Many see AI voices as the future of voice production, as they promise an efficient (and therefore cheaper) alternative to working with real speakers.
At audioberlin, we have been extensively involved with AI voices from the very beginning – from working on/recording text-to-speech systems to testing + applying a wide variety of systems.
We see advantages in scalability and costs. Large volumes of text can be dubbed in a short time and at low cost. Our sound engineers also love the consistency and reproducibility of artificial voices (“never ageing” “never catching a cold” “always sounding the same”). Recently, multilingualism has also been added. One and the same AI voice of the new generation speaks fluent English, German, Spanish, Portuguese and Mandarin, for example.

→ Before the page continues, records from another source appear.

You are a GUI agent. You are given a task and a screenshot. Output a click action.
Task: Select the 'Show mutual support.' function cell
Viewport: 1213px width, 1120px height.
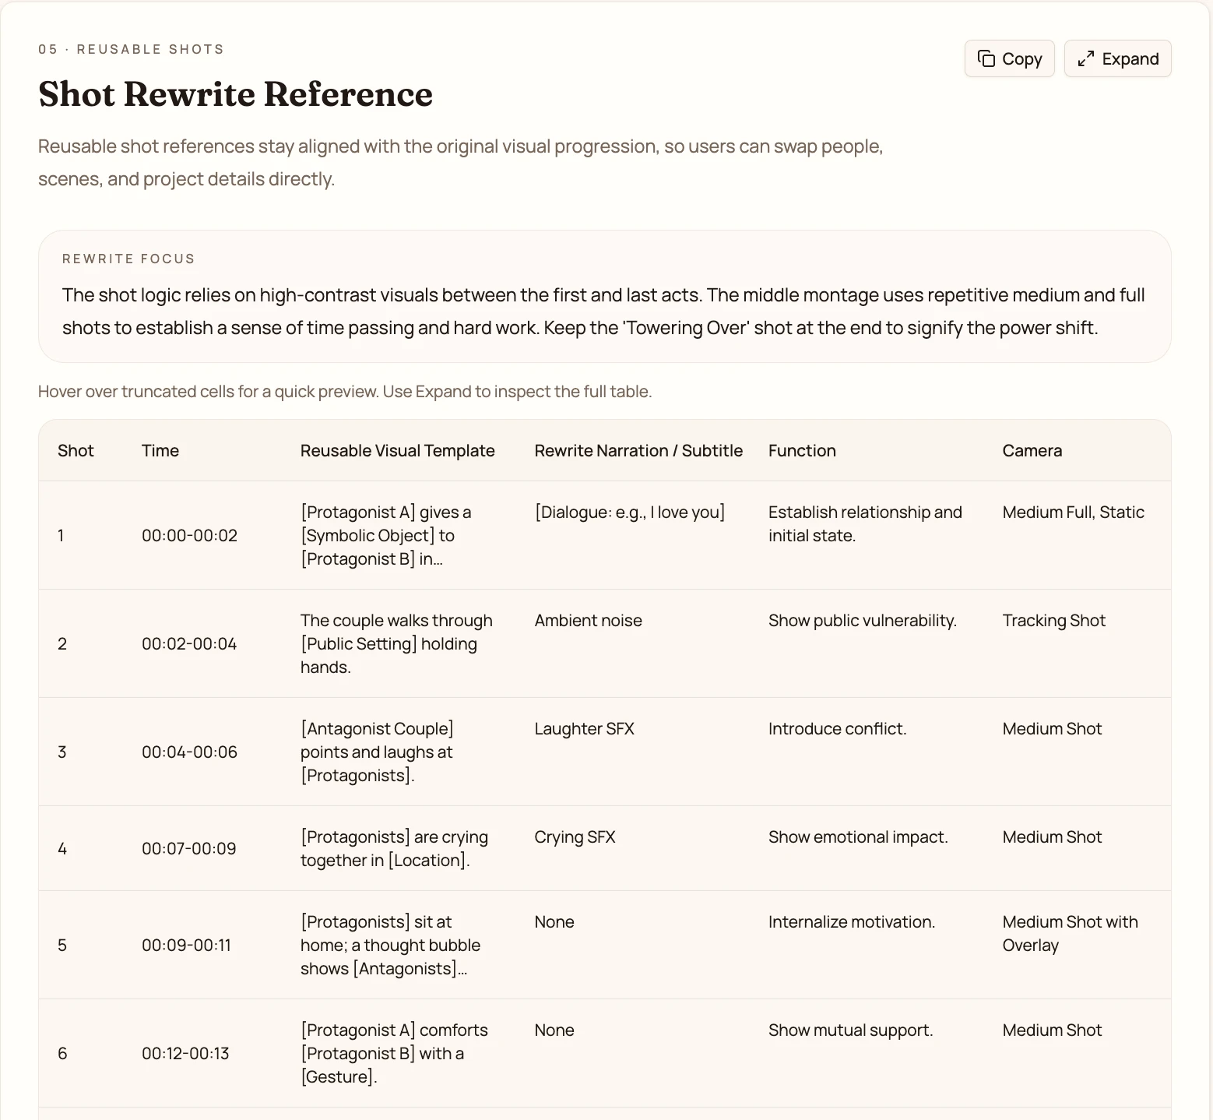[850, 1030]
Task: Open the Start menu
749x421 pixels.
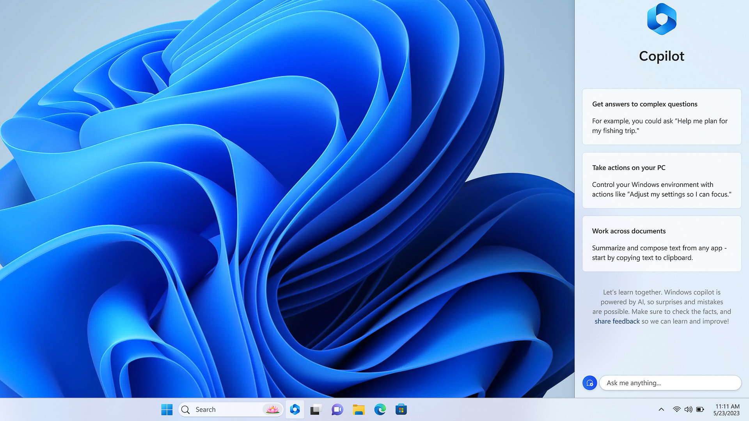Action: [x=167, y=409]
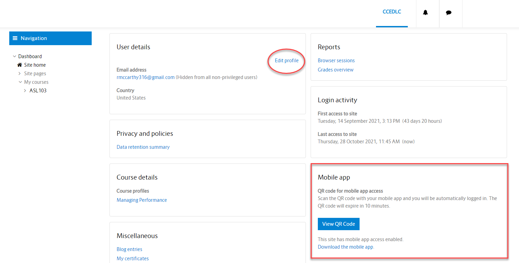Open the messages chat icon
Viewport: 519px width, 263px height.
[449, 12]
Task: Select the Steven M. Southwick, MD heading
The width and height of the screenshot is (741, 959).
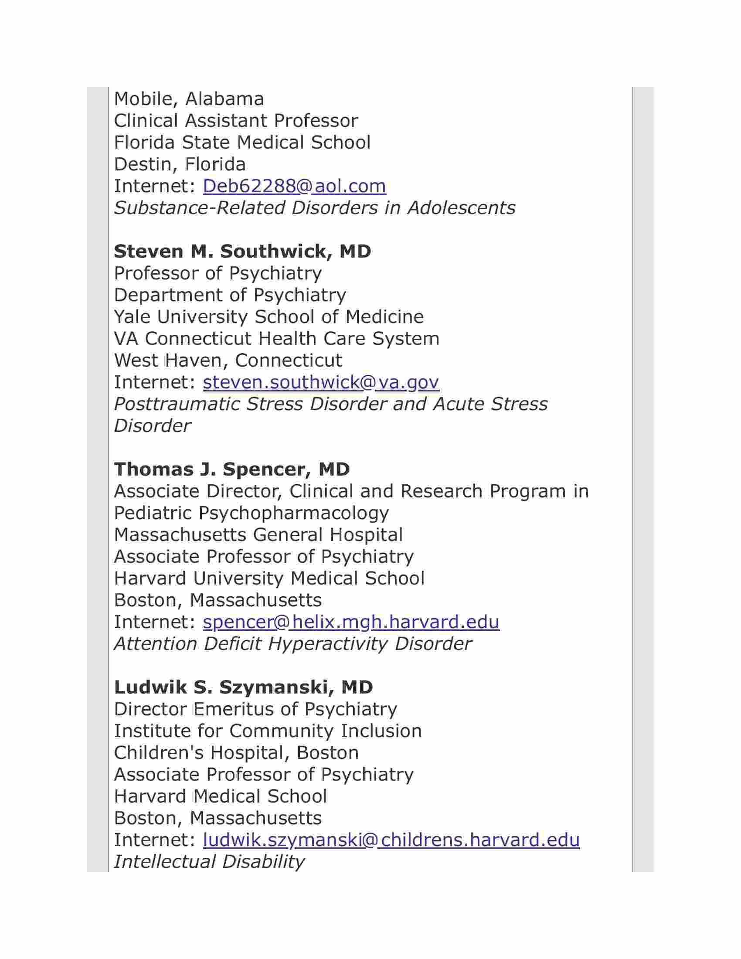Action: (x=243, y=252)
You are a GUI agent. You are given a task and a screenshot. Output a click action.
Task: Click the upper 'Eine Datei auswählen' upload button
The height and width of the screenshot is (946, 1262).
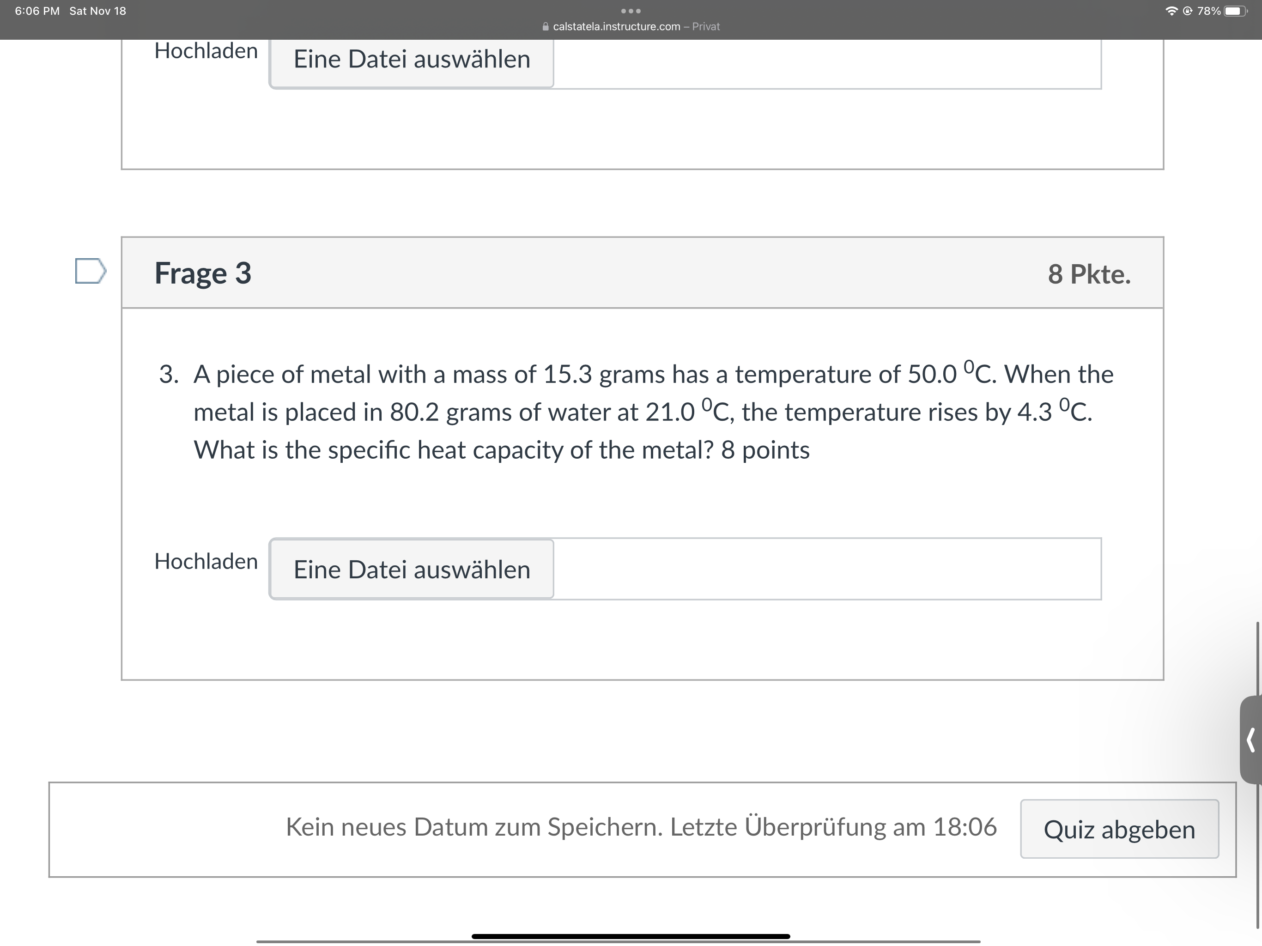click(x=411, y=59)
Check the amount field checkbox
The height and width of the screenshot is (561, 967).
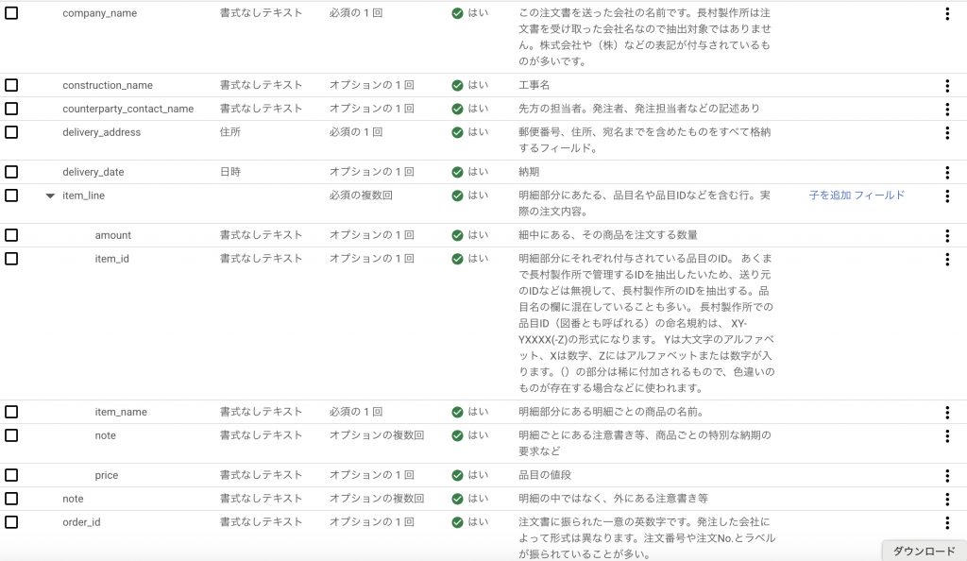click(x=11, y=235)
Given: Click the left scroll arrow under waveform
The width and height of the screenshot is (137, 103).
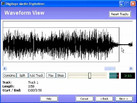Looking at the screenshot, I should 5,68.
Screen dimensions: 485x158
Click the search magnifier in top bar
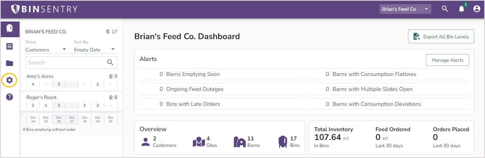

Currently, however, and with the ears of audio aficionados, we do not (yet) see AI voices as a “fundamental alternative”. As fascinating as the results are, it needs a lot of effort to ensure that foreign words, enumerations, abbreviations, type designations, etc. are “pronounced” correctly. In our opinion, emotionality, rhythm and acting – in short, emotional storytelling – are still far removed from the possibilities of human voices. Legal exploitation issues are often not sufficiently clarified and ethical questions, such as the possibility of manipulation and misinformation, are often ignored.
Overall, we see potential in AI-generated voices, but their application requires a careful balance between efficiency and authenticity.